*元の記事:*
超希少なジュラ紀ケラトサウルスの幼体化石がサザビーズに初出品。予想最高落札価格は約8億円

世界にわずか4体しか確認されていないケラトサウルスの化石の中でも極めて珍しい幼体の化石が、サザビーズオークションに出品される。捕食対象になりやすく骨がもろいため、幼体化石が出品されるのは極めて珍しく、予想落札価格は約8億円に上る見通しだ。

サザビーズに出品されるケラトサウルスの化石。Photo: Courtesy of Sotheby's
サザビーズに出品されるケラトサウルスの化石。Photo: Courtesy of Sotheby's

約1億5300万〜1億4800万年前の中生代ジュラ紀中期から後期にかけて、北アメリカ大陸とアフリカ大陸に生息していた恐竜、ケラトサウルス。その幼体の化石が、7月16日に開催されるサザビーズオークションに出品される。予想落札価格は400〜600万ドル(約5億8340万〜8億7500万円)だ。

*指示 A:* 下の一覧から、「will [13, 55].」を含む行から「I will pos(493,525).」を含む行まで、両端の行も含めて一字も変えずにそのまま返してください。
上の記事と下の一覧は、互いに関係のない別々の資料です。

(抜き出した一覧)
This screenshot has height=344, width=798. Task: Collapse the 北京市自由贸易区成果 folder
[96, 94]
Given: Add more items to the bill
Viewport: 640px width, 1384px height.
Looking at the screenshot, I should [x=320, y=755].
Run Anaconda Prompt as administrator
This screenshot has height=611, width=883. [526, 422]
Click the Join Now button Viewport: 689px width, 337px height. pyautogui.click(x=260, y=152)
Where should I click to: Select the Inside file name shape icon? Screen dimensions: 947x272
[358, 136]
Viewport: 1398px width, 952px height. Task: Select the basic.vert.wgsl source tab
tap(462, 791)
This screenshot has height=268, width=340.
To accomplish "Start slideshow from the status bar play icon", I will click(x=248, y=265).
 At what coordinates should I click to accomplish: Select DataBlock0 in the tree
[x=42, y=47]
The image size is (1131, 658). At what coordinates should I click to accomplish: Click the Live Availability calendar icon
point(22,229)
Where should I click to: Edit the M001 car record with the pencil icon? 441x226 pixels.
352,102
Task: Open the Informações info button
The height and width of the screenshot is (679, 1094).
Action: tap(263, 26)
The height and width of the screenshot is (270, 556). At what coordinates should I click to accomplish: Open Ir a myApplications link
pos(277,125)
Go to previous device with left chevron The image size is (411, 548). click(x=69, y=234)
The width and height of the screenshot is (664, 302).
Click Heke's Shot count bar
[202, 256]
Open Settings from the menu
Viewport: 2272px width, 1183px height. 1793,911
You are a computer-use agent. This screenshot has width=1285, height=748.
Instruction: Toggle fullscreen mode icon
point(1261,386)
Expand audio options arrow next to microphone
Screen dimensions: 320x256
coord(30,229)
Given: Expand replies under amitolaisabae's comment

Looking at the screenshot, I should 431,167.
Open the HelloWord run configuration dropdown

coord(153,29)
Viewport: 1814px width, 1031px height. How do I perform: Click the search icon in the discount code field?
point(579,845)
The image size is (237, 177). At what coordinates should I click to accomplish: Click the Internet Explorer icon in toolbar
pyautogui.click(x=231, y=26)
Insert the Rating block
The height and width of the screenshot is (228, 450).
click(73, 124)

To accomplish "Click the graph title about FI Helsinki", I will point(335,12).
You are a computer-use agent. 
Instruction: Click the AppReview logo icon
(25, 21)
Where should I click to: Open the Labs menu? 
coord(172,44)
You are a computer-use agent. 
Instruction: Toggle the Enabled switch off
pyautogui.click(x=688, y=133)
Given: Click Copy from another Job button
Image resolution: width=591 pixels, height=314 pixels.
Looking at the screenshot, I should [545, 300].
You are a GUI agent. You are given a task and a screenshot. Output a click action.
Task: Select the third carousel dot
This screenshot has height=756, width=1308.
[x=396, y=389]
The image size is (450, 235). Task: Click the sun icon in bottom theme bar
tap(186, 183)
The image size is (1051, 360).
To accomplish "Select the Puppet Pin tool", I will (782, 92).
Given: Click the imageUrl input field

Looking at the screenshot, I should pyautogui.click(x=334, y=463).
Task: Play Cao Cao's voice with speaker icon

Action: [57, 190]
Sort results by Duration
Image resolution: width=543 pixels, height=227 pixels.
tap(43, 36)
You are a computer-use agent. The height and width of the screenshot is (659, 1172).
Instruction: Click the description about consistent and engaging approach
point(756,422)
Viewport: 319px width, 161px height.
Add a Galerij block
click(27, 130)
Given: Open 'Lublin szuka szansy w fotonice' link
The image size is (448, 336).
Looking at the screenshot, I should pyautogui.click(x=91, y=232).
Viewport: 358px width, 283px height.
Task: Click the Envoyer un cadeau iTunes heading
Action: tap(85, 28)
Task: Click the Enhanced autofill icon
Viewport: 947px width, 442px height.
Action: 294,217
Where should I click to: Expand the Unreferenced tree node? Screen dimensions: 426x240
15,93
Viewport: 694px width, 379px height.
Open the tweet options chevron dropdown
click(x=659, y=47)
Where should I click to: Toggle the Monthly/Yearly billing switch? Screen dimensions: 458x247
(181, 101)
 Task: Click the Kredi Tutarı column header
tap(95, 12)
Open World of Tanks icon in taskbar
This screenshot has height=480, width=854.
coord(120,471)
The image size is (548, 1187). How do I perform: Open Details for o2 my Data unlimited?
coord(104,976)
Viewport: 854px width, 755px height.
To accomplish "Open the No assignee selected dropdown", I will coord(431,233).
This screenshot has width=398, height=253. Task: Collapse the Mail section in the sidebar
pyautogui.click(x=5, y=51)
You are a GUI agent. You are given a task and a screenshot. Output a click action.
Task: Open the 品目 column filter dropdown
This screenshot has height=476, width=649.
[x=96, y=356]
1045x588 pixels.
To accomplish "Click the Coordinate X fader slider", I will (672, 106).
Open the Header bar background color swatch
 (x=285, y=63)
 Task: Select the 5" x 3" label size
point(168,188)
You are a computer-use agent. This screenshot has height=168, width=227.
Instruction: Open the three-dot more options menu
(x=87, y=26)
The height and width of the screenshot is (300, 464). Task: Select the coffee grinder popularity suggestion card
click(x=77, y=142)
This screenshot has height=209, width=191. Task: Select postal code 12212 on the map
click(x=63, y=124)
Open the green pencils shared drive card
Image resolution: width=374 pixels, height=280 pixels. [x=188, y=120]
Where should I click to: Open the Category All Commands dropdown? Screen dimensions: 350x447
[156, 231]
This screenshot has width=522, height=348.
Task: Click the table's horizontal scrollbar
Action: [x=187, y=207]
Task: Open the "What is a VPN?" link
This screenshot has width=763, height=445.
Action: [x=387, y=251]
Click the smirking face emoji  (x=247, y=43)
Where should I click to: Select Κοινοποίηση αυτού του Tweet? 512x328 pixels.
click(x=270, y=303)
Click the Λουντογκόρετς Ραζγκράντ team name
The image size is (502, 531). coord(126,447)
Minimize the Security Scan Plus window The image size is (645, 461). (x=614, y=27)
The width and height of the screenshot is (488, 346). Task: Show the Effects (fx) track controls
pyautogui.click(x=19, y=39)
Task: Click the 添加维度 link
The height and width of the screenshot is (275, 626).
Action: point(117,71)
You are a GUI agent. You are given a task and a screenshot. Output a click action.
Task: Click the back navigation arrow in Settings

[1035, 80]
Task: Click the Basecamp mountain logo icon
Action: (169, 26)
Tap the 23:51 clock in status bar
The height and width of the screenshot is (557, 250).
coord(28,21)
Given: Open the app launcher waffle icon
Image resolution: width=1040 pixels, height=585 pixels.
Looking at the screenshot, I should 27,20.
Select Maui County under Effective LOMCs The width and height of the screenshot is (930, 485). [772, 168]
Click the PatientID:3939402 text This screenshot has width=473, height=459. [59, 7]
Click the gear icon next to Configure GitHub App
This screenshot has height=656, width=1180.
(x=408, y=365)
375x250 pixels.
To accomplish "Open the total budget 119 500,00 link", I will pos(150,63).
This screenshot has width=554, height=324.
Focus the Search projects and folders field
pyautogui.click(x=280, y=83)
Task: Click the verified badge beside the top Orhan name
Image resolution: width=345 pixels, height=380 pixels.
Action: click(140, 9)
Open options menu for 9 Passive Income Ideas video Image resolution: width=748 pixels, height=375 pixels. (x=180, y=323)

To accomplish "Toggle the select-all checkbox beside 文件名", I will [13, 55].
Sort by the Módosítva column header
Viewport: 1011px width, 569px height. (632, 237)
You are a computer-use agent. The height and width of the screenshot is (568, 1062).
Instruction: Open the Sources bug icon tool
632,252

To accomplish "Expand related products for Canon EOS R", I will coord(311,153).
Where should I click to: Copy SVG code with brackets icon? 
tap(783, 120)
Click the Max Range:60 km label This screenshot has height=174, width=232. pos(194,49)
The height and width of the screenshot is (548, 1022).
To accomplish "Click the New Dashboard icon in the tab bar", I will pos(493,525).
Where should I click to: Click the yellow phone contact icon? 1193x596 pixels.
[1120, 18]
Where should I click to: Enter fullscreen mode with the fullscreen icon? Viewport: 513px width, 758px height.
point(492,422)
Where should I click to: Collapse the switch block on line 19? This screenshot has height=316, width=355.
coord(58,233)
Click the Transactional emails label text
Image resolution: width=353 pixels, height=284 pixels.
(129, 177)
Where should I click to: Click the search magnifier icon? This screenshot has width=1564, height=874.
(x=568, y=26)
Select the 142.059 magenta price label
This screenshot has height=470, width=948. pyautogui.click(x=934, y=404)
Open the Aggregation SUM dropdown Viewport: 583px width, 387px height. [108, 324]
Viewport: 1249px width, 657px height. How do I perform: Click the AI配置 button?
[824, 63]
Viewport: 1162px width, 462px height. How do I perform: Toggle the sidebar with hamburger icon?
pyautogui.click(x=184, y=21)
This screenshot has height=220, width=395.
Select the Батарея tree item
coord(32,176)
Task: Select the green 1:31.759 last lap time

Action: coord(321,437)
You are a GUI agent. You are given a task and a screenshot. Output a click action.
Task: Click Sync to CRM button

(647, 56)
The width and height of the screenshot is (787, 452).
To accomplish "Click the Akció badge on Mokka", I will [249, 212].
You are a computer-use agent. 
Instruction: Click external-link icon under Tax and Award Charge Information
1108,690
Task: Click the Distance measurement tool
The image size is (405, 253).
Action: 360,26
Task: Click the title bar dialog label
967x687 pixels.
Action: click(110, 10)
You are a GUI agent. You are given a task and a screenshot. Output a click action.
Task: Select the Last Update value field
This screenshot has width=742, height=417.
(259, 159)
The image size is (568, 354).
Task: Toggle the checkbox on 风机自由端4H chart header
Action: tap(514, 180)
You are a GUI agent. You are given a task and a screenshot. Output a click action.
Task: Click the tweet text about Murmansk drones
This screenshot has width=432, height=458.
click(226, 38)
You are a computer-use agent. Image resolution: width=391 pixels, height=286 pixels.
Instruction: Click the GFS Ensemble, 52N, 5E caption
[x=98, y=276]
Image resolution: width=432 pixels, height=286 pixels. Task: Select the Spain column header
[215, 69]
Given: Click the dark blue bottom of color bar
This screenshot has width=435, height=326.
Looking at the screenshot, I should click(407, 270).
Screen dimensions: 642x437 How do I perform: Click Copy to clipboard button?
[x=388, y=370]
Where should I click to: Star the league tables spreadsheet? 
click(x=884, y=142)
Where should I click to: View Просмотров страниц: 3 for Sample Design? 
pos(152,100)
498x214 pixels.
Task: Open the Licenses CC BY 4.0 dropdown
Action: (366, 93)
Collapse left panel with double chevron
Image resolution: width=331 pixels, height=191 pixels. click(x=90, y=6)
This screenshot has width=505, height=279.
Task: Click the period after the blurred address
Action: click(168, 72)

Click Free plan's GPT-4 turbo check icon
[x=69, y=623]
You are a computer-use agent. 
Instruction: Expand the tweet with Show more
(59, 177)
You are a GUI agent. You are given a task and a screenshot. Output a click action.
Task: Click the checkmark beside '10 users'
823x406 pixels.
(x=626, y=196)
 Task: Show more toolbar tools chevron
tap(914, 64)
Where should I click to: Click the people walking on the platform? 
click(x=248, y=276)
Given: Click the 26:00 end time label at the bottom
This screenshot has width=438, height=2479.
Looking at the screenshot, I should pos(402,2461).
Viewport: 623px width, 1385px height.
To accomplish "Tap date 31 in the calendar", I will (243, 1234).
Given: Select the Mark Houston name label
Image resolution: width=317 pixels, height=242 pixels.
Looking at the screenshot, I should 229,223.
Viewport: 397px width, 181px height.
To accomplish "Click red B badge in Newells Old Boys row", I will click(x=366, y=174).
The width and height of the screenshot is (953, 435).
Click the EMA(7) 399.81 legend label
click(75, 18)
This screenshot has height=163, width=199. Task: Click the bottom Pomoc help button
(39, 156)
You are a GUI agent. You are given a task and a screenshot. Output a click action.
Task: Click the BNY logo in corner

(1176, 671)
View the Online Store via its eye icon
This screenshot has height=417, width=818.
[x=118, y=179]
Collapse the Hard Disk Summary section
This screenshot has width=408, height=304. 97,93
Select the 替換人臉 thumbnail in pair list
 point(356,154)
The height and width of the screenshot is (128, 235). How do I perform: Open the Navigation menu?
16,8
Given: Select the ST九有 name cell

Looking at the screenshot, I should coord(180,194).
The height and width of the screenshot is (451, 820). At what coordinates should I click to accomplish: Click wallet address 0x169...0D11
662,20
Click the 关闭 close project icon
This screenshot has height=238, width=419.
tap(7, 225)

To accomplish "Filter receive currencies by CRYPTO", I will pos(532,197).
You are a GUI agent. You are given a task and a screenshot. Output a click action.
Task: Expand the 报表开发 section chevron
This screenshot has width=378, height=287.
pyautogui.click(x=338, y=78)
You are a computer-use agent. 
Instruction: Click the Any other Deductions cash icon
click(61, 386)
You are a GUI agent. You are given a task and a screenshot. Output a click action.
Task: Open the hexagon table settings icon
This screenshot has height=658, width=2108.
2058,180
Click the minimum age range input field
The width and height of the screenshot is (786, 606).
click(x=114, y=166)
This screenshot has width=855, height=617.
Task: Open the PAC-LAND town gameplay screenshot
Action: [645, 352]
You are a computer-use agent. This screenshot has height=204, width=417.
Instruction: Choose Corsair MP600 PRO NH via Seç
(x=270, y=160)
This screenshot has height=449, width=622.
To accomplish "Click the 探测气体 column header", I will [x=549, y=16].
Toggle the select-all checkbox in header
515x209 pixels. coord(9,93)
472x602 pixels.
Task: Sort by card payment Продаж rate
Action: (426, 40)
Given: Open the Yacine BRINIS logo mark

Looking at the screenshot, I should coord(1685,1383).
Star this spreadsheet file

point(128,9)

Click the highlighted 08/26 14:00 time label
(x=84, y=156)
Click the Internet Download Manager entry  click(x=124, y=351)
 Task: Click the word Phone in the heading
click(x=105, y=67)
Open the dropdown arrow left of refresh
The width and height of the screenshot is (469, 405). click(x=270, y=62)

*指示 B:* 記事の「超希少なジュラ紀ケラトサウル」から「0万〜8億7500万円)だ。」までを、一字一句そのまま打ち直してください。

*回答 A:*
To accomplish "Toggle the select-all checkbox beside 文件名", I will [13, 55].
Sort by the Módosítva column header
Viewport: 1011px width, 569px height. (632, 237)
You are a computer-use agent. The height and width of the screenshot is (568, 1062).
Instruction: Open the Sources bug icon tool
632,252

To accomplish "Expand related products for Canon EOS R", I will coord(311,153).
Where should I click to: Copy SVG code with brackets icon? 
tap(783, 120)
Click the Max Range:60 km label This screenshot has height=174, width=232. pos(194,49)
The height and width of the screenshot is (548, 1022).
To accomplish "Click the New Dashboard icon in the tab bar", I will pos(493,525).

*回答 B:*
超希少なジュラ紀ケラトサウルスの幼体化石がサザビーズに初出品。予想最高落札価格は約8億円

世界にわずか4体しか確認されていないケラトサウルスの化石の中でも極めて珍しい幼体の化石が、サザビーズオークションに出品される。捕食対象になりやすく骨がもろいため、幼体化石が出品されるのは極めて珍しく、予想落札価格は約8億円に上る見通しだ。

サザビーズに出品されるケラトサウルスの化石。Photo: Courtesy of Sotheby's
サザビーズに出品されるケラトサウルスの化石。Photo: Courtesy of Sotheby's

約1億5300万〜1億4800万年前の中生代ジュラ紀中期から後期にかけて、北アメリカ大陸とアフリカ大陸に生息していた恐竜、ケラトサウルス。その幼体の化石が、7月16日に開催されるサザビーズオークションに出品される。予想落札価格は400〜600万ドル(約5億8340万〜8億7500万円)だ。